Abstract
Uveal melanoma represents the most common primary intraocular malignancy in adults; it may arise in any part of the uveal tract, with choroid and ciliary bodies being the most frequent sites of disease. In the present paper we studied ABCB5 expression levels in patients affected by uveal melanoma, both with and without metastasis, in order to evaluate if ABCB5 is associated with a higher risk of metastatic disease and can be used as a poor prognostic factor in uveal melanoma. The target population consisted of 23 patients affected by uveal melanoma with metastasis and 32 without metastatic disease. A high expression of ABCB5 was seen in patients with metastasis (14/23, 60.9%), compared to that observed in patients without metastasis (13/32, 40.6%). In conclusion, we found that ABCB5 expression levels were correlated with faster metastatic progression and poorer prognosis, indicating their role as a prognostic factor in uveal melanoma.
Highlights
Uveal melanoma (UM) is a rare neoplasm which, despite its rarity, represents the most common primary ocular malignancy in adults; it develops more frequently from melanocytes of the choroid but can arise in other sites, such as ciliary bodies and iris [1]
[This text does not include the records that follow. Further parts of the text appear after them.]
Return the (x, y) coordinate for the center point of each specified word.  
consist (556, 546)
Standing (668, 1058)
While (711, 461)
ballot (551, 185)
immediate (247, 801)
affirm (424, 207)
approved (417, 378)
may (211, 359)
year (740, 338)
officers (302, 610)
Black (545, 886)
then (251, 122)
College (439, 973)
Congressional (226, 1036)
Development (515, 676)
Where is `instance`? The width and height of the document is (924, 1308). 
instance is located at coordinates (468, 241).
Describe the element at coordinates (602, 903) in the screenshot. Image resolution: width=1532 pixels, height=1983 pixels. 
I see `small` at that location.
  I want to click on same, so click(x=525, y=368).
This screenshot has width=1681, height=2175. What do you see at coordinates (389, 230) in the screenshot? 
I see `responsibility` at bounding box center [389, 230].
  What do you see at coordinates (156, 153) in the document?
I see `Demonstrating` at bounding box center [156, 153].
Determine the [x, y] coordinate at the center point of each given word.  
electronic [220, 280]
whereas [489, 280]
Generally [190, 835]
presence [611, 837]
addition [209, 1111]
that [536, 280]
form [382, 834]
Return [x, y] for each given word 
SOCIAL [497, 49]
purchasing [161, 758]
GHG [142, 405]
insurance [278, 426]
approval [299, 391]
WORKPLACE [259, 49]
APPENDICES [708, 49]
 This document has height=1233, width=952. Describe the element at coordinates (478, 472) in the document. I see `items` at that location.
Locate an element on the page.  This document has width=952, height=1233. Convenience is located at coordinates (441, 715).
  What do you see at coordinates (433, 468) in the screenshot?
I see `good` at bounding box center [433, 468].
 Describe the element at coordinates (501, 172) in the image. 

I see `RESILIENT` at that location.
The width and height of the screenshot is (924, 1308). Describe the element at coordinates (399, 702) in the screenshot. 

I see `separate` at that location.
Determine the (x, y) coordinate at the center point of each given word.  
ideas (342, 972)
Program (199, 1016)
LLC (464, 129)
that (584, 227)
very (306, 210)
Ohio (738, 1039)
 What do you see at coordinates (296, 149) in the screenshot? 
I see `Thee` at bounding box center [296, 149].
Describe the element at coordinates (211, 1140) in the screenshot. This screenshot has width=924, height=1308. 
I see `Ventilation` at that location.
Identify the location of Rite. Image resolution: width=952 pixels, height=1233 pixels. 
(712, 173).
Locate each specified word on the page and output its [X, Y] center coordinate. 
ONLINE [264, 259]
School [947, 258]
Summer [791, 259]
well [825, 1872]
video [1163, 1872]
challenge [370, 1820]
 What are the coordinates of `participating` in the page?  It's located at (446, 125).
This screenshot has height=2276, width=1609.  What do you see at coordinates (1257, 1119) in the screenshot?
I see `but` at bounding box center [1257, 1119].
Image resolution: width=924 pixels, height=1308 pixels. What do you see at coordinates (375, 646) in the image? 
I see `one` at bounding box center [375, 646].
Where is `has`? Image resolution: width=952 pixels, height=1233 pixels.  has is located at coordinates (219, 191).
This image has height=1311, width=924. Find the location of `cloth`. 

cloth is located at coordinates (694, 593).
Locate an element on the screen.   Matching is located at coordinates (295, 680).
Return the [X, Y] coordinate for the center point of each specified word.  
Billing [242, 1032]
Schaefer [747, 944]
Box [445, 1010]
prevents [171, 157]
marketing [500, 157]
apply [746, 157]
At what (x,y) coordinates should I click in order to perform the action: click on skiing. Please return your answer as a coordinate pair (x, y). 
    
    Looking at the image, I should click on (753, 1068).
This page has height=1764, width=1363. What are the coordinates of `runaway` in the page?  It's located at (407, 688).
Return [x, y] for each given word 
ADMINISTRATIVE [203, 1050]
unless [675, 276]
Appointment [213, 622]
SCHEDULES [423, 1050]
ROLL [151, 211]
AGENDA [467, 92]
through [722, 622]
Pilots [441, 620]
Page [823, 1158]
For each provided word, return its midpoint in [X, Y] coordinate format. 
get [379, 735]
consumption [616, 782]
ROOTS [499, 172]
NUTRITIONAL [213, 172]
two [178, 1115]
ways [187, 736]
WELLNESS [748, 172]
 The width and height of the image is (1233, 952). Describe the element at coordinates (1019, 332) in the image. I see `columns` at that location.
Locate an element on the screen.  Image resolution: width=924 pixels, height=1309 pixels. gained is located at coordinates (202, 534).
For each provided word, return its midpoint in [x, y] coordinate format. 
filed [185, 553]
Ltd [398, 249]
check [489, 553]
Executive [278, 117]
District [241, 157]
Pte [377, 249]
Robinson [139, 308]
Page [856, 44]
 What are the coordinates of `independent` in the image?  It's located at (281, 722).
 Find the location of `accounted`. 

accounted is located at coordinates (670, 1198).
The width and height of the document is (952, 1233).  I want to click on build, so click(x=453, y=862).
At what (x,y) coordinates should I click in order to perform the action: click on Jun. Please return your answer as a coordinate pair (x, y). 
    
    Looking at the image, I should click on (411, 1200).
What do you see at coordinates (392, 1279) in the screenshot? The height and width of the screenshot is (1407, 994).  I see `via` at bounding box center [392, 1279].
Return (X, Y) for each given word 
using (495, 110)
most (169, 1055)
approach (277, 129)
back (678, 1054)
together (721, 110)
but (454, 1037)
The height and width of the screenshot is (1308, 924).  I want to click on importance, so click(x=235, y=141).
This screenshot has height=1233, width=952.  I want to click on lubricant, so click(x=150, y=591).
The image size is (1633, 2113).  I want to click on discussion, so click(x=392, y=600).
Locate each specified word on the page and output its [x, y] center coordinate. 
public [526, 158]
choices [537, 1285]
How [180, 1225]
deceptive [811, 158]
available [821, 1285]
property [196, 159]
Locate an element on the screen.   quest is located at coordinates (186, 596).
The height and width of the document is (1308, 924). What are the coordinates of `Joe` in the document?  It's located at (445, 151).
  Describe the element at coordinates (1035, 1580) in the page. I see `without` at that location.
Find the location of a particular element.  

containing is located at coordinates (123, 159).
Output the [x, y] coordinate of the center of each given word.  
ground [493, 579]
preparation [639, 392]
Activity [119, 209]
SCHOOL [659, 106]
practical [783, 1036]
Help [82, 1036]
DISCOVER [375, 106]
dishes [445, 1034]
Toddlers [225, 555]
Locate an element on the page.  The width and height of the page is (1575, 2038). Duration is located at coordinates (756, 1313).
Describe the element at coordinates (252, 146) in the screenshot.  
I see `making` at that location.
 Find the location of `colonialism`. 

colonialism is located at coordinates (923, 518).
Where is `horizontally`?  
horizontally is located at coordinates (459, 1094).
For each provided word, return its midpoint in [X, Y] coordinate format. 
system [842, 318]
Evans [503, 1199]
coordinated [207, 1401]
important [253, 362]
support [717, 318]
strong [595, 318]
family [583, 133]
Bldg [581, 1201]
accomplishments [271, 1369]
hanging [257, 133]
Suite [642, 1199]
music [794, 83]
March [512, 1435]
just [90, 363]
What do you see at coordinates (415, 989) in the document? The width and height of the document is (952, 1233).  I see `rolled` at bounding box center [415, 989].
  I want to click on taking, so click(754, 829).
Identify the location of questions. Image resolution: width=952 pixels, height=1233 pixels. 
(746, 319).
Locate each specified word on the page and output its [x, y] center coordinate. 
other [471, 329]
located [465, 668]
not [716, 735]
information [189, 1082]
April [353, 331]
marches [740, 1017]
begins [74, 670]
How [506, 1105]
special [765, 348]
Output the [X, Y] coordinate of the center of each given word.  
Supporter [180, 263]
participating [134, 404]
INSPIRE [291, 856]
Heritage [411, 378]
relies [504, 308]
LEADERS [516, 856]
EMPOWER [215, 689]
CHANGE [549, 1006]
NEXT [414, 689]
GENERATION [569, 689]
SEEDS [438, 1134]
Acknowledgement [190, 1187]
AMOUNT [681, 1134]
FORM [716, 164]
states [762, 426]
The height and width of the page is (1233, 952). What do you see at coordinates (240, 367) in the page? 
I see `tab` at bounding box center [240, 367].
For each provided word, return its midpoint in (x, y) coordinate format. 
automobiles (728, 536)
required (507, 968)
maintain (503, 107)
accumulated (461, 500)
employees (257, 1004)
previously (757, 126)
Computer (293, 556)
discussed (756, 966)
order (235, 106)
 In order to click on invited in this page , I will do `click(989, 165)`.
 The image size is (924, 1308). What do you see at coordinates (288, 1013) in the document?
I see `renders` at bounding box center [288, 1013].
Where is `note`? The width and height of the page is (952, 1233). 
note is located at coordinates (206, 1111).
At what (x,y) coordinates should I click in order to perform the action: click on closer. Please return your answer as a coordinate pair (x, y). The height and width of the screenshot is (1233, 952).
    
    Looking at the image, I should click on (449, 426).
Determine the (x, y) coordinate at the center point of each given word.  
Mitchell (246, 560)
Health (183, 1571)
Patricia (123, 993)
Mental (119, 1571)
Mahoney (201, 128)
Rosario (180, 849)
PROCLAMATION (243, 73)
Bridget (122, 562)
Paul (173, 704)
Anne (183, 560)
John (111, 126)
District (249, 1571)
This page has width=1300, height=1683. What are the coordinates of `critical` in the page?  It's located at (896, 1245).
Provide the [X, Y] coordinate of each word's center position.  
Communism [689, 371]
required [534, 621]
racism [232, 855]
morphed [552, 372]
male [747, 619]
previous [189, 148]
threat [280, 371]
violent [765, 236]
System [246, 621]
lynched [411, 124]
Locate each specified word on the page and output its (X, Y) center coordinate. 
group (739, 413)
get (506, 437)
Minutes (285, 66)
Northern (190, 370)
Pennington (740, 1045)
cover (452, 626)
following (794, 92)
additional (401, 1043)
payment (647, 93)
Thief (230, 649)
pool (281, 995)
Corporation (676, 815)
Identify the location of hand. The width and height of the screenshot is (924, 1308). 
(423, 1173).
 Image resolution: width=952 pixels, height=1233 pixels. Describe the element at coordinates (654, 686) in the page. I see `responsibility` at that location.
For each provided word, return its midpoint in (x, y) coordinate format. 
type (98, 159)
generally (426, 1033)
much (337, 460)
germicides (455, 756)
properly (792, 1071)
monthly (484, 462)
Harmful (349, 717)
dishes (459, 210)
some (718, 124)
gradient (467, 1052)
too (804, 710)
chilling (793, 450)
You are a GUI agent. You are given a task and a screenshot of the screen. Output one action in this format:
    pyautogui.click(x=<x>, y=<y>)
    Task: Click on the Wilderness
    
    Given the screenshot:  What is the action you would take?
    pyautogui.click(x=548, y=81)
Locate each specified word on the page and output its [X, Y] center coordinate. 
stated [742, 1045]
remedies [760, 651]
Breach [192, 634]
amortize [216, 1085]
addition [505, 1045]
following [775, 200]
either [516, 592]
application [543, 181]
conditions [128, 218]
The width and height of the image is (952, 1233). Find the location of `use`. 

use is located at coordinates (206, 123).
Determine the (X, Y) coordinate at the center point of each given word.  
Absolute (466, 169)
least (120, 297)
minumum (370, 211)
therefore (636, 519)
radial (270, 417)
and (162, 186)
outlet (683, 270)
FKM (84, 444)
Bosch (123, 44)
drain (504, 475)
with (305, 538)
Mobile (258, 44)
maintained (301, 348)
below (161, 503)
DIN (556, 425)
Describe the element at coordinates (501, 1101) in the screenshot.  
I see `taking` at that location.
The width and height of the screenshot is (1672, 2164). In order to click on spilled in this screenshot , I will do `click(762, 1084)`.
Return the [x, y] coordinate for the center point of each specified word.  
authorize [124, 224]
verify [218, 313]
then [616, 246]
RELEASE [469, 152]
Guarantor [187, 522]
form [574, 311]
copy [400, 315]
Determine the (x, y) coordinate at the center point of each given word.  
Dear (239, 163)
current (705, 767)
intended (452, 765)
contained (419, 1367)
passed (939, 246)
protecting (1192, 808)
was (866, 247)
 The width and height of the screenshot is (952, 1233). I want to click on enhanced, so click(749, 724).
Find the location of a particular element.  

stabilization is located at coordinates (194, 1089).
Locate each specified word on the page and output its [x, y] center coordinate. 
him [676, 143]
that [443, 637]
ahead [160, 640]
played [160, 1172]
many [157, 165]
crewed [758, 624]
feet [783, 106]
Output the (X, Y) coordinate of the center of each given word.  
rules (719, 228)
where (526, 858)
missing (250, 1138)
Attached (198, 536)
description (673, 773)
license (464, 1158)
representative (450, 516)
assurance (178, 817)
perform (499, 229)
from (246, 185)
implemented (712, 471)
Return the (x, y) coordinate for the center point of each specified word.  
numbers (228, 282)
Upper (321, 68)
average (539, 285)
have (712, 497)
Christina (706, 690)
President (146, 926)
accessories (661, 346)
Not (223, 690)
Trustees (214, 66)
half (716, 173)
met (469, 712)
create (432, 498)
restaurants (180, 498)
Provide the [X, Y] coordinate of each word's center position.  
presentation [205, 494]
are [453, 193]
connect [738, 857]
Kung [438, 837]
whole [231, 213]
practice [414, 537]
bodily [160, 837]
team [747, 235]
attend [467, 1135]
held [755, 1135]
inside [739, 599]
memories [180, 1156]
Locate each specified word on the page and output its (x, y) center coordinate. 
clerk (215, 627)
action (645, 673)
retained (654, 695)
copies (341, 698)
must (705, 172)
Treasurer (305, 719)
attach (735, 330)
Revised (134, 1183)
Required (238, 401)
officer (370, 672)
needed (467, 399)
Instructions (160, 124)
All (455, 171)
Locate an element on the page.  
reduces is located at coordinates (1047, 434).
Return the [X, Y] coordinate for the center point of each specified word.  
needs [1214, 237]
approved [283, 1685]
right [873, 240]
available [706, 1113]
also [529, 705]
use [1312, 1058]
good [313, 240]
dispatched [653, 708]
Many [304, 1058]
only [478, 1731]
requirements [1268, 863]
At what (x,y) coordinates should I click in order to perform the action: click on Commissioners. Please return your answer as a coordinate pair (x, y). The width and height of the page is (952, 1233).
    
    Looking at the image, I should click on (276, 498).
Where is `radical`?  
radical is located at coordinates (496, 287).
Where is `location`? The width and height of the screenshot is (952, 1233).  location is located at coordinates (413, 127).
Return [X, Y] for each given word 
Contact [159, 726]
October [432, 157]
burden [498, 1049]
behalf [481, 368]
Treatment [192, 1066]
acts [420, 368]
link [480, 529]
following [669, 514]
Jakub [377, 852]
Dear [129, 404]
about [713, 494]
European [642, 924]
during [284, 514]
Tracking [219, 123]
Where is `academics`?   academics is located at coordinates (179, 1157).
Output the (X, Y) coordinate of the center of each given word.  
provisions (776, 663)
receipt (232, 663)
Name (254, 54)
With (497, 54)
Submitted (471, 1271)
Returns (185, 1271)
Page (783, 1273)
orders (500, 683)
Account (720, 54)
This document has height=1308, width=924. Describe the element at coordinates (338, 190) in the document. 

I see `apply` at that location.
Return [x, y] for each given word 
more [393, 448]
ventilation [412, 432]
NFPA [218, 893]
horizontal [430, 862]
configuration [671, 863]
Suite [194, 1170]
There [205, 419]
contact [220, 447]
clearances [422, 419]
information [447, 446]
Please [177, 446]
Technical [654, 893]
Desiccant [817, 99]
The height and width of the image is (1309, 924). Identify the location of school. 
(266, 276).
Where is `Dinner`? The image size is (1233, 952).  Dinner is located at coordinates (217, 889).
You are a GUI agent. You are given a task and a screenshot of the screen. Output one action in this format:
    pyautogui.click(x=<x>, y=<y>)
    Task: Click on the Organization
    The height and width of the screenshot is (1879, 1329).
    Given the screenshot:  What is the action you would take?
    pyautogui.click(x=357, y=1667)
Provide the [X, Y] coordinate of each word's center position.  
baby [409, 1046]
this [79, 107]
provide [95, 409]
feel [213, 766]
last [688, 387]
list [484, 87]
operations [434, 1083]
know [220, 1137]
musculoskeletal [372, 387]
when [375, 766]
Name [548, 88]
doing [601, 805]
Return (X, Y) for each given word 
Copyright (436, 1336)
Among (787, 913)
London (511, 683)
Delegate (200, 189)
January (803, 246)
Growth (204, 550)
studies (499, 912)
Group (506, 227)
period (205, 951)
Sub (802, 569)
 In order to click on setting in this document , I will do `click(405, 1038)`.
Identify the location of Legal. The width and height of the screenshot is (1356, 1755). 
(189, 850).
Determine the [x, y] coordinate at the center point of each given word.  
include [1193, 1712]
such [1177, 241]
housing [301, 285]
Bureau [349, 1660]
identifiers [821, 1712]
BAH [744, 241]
We retrospectively investigated ATP-binding cassette sub-family B member 5 (ABCB5) expression in primary uveal melanoma in patients both with non-metastatic and metastatic disease and we evaluated its potential role as a prognostic marker and predictive factor of metastatic potential of the neoplastic cells
15 cases were classified as epithelioid cells, 12 as spindle cells, while 28 cases were diagnosed as mixed type UM with both epithelioid and spindle cells
Summary
Uveal melanoma (UM) is a rare neoplasm which, despite its rarity, represents the most common primary ocular malignancy in adults; it develops more frequently from melanocytes of the choroid but can arise in other sites, such as ciliary bodies and iris [1]. Several risk factors have been proposed in the pathogenesis of UM, including the presence of choroidal nevus, exposure to ultraviolet radiation, clear phototypes, ocular melanocytosis and extraocular conditions such as cutaneous dysplastic nevus syndrome, nevus of Ota and type 1 neurofibromatosis [4]. UM may remain silent and be accidentally detected by routine ophthalmic screening, a retinal detachment, causing visual disturbances like photopsia, is the most common presenting symptom of the disease; intraocular infections, vitreous bleeding and secondary glaucoma are frequent complications characterizing the natural history of the neoplasm [5].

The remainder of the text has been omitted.